**Consigne**
Reprenez chaque ligne des entrées dans un tableau Markdown à deux colonnes, « Numéro » et « Ligne », sans les lignes vides. N'incluez pas les images dans la réponse.

********

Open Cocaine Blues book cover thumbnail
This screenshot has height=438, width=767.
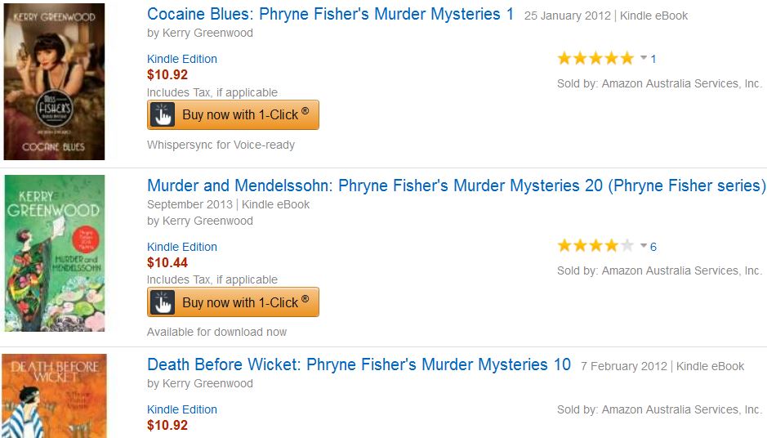[x=54, y=82]
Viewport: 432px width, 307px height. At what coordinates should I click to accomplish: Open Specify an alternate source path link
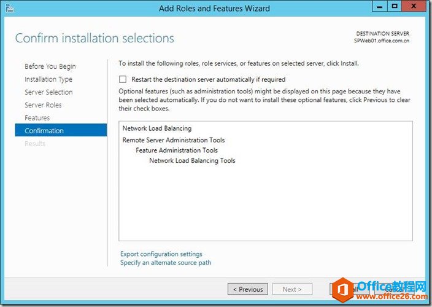click(x=166, y=263)
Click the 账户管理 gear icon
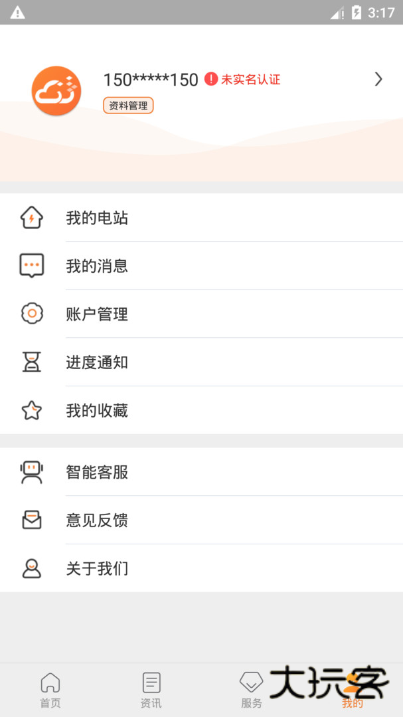This screenshot has width=403, height=717. (x=31, y=313)
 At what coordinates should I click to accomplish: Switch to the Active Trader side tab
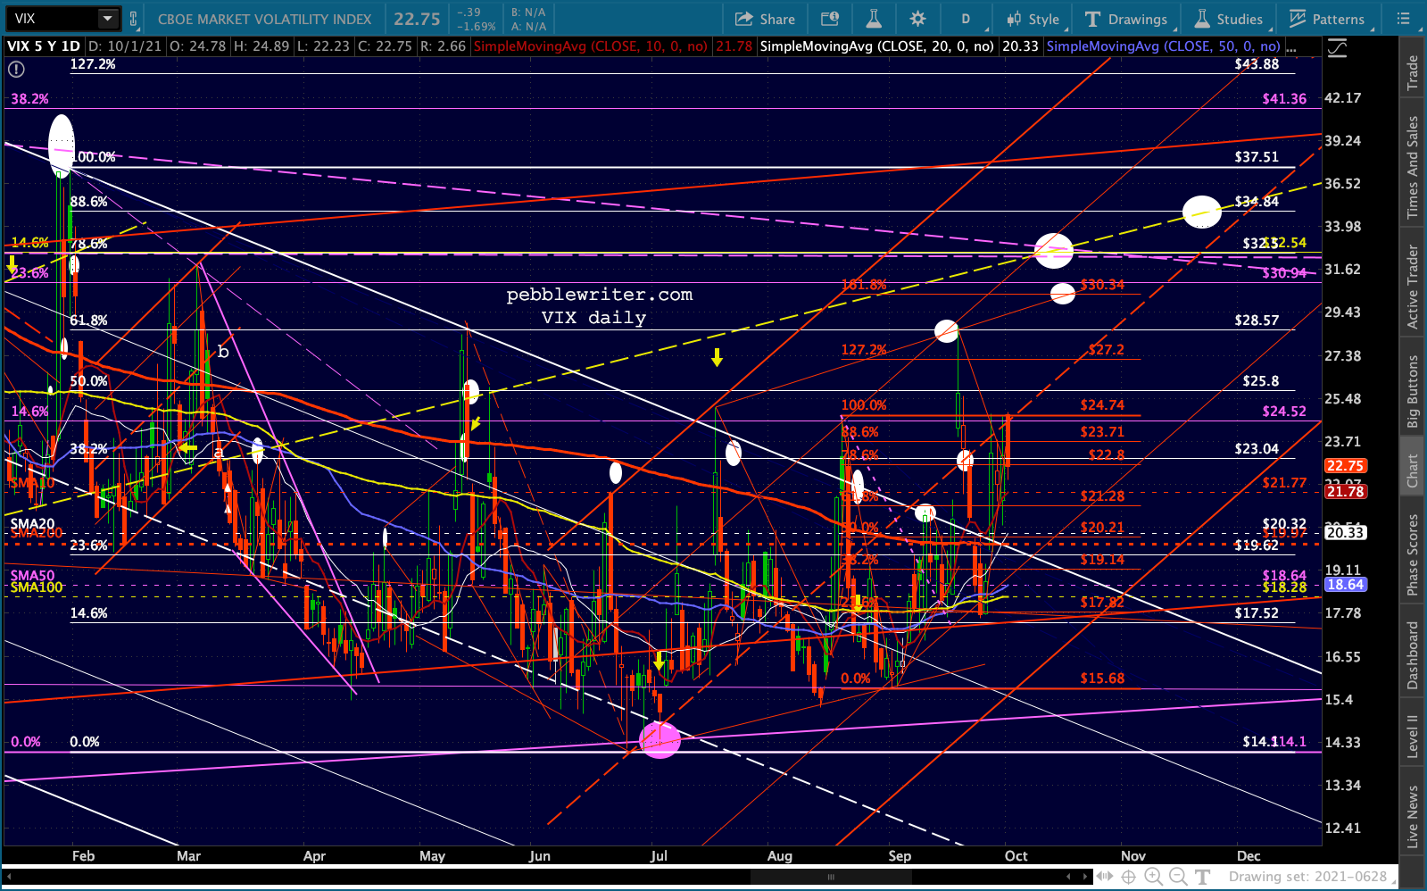[1413, 287]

********

**Exercice corrigé**
| Numéro | Ligne |
|---|---|
| 1 | Open Cocaine Blues book cover thumbnail |
| 2 | This screenshot has height=438, width=767. |
| 3 | [x=54, y=82] |
| 4 | Viewport: 432px width, 307px height. At what coordinates should I click to accomplish: Open Specify an alternate source path link |
| 5 | click(x=166, y=263) |
| 6 | Click the 账户管理 gear icon |
| 7 | This screenshot has width=403, height=717. (x=31, y=313) |
| 8 |  At what coordinates should I click to accomplish: Switch to the Active Trader side tab |
| 9 | [1413, 287] |